KUR’AN VE İLİM SEMİNERLERİ-1091/ADİL DÜZEN DERSLERİ-908 - 21 KASIM 2020
TEHLİKE BÜYÜK, ÇÖZÜM KOLAY
2000 yıllarına kadar yeryüzü tarım döneminden sanayi dönemine geçiyordu. Köylerde artan nüfus arazi darlığından dolayı iş bulamıyor, aş bulamıyor idi.
Sermaye faizli düzeniyle kentlerde fabrikalar kuruyor ve köylerdeki artık/artan emeğe iş üretiyordu. 20. yüzyıl köylerin kentlere taşındığı yüzyıldır.
Tarımda makineleşmeler gerçekleşiyor, mevcut olan üretim daha az emekle elde edilir hale geliyor, böylece insanlar köyleri terk ediyor, kentlere taşınıyorlardı.
Bugünkü durum ise farklıdır ve şöyledir:
Köylerde artık kentlere emek sağlayacak bir kaynak bulunmuyor.

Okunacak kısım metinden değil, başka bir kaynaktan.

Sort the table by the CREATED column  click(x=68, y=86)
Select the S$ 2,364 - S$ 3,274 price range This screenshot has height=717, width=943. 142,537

Aksine makine tarımı yeterli olamıyor, yine insan emeği ile teksifi ziraata (sera tarımına) ihtiyaç duyuluyor.
Şimdilerde ise köyden kente değil, kentten köye taşınılıyor.
Bu durumda kentlerdeki fabrikalar işçi bulamadığı için durma noktasına geliyor, yeni fabrikalar ise hiç kurulamıyor.
Faizli işçilik düzeninde faize alan bulmak için yeni fabrikaların kurulması gerekiyor.
Kurulamayınca da faizli düzen sağlıklı çalışamıyor, yerine enflasyonlu bir düzen zorunlu hale geliyor.
Böyle bir ortamda önce dolar (döviz) artıyor, sonra da borçlar çoğalmaya başlıyor.
Halk bankalara, bankalar da doların üretildiği merkez bankasına borçlanıyor. Gün geçtikçe halkın borcu artıyor, devletlerin borcu artıyor.
Başlangıçta borçlar borçla ödenerek ekonomi çarkı dönebilirken şimdilerde borçların borçla ödenmesi düzeni de çalışamaz durumda görünüyor.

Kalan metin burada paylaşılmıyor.